However, a Title 42 oil and gas lien is available to an operator, and is enforceable against the owner of a leasehold interest, if the operator follows the requirements of Title 42. Cleary v. Sewell, 299 P.2d 524 (Okl. 1956). There is some contrary authority. In re: George Rodman, Inc., 38 B.R. 829 (Bkrtcy.W.D.Okl. 1984) held that in the development of their common property an operator of an oil and gas leasehold unit was not entitled to a statutory oil and gas lien against the owner of a non-operating working interest. In re: George Rodman was decided on the basis of Uncle Sam Oil Co. v. Richards, 60 Okl. 63, 158 P. 1187 (1916), where the court held that a statutory oil and gas lien was not available when the underlying contract was for the development of common property. However, we find that the distinction between an operator who owns an interest in the lease and an operator who does not own an interest in the lease is not significant. Section 144 begins with the words "Any person, corporation or copartnership". There is no indication within the statute that these words were intended to mean "any person except an owner." Uncle Sam based its conclusion that owners are not within the class of persons that are entitled to a mechanic's or materialmen's lien, solely upon a case which does not warrant such a conclusion, Swift v. Calnan, 102 Iowa 206, 71 N.W. 233 (1897). In Swift the plaintiff built a wall, with the consent of defendant, on the dividing line between their lots. The defendant promised that, should he use the wall, he would reimburse the plaintiff for half the *910 cost of the wall. The court held that the plaintiff could not establish a mechanic's lien against defendant's property because the agreement was simply a conditional agreement to pay for material already furnished. Such an agreement did not qualify as a contract to provide materials within the meaning of the lien statute. Thus, Swift did not base its holding upon any finding of co-ownership of property between the parties. Other than depending upon Swift as authority, Uncle Sam does not appear to give any cogent reasons for its holding. Moreover, Uncle Sam stated:

"... in a proper case ... a lien upon the undivided interest of the defendant might be imposed for the benefit of the plaintiff, but the pleadings and facts in this case do not make out such a case." 60 Okl. at 66, 158 P. at 1190.

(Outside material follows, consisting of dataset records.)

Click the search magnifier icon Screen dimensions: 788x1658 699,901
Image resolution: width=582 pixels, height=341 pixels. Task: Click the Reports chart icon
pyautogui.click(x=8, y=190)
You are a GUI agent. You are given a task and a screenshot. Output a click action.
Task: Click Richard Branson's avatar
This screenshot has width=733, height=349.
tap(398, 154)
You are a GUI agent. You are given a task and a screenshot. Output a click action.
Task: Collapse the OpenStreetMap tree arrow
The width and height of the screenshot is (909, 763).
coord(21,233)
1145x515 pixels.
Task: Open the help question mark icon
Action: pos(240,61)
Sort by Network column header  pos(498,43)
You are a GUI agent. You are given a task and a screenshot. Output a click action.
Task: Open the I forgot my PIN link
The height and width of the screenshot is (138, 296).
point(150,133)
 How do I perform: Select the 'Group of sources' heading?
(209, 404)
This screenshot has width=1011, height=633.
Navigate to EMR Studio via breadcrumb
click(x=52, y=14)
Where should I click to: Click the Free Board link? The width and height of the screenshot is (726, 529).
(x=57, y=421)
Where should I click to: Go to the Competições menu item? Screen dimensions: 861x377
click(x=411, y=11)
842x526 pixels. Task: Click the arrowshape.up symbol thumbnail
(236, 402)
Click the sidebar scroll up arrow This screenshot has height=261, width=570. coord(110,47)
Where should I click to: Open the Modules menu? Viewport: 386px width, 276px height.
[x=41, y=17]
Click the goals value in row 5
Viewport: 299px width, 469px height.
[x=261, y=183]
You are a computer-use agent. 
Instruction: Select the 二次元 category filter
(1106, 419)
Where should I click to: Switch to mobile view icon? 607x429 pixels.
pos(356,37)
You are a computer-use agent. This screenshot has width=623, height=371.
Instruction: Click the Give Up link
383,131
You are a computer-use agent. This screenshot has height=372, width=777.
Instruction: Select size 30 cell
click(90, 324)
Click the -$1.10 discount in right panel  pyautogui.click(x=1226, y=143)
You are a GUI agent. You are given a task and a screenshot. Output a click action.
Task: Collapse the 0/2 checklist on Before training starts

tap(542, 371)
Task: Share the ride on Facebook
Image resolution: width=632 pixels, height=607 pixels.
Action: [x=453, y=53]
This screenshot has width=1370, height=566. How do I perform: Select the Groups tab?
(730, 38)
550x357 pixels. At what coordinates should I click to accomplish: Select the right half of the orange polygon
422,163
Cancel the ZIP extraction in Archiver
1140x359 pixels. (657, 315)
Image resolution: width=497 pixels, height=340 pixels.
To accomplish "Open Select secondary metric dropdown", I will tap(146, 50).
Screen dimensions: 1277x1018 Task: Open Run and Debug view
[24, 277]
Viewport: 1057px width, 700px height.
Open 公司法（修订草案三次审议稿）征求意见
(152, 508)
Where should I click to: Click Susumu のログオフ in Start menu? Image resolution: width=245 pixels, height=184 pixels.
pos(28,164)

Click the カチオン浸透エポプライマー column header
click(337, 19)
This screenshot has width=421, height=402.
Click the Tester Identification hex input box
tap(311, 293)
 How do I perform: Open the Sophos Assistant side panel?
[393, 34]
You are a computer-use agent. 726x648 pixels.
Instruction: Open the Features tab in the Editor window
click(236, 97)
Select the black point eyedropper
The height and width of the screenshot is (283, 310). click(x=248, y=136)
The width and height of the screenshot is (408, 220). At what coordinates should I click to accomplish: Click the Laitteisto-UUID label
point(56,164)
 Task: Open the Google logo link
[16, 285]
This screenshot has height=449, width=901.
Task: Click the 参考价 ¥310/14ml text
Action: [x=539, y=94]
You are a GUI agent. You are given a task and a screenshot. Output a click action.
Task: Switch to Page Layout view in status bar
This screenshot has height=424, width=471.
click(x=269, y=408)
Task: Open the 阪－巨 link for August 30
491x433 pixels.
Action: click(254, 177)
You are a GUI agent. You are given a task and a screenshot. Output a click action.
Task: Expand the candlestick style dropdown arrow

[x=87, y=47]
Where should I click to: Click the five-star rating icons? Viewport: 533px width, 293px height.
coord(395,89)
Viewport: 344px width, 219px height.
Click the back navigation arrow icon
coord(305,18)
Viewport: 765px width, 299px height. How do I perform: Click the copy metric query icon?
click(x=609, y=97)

Uncle Sam does not disclose why the contract between the lease owners did not fall within the purview of the lien statute. Therefore the basis for In re: George Rodman does not require the result reached. To the extent that Uncle Sam is inconsistent with this opinion, it is overruled.

The statement of lien filed by Forest was for "labor services, furnishing materials, machinery, and oil supplies." In addition, the managerial functions performed by the operator qualify him to assert the statutory oil and gas lien under 42 O.S. (1981) § 144. That statute states that

"[A]ny person, corporation, or co-partnership who shall, under contract, express or implied, ... perform labor or services, including written contracts for the services of a geologist or petroleum engineer ... used in the digging, drilling, torpedoing, completing, operating, or repairing of any oil or gas well ... shall have a lien upon the whole of such leasehold ..." 42 O.S. 1981 § 144.

Managerial functions qualify as labor within the mechanic's lien statute. Diffenbach v. H.M. Mahler Co., 167 Okla. 518, 30 P.2d 907 (1934). The operator manages the development of the non-operator's leaseholds. Even under a strict construction of the statute, there appears to be no reason why the services performed in the operation of an oil and gas well should not be within the "labor and services" provision of 42 O.S. 1981 § 144.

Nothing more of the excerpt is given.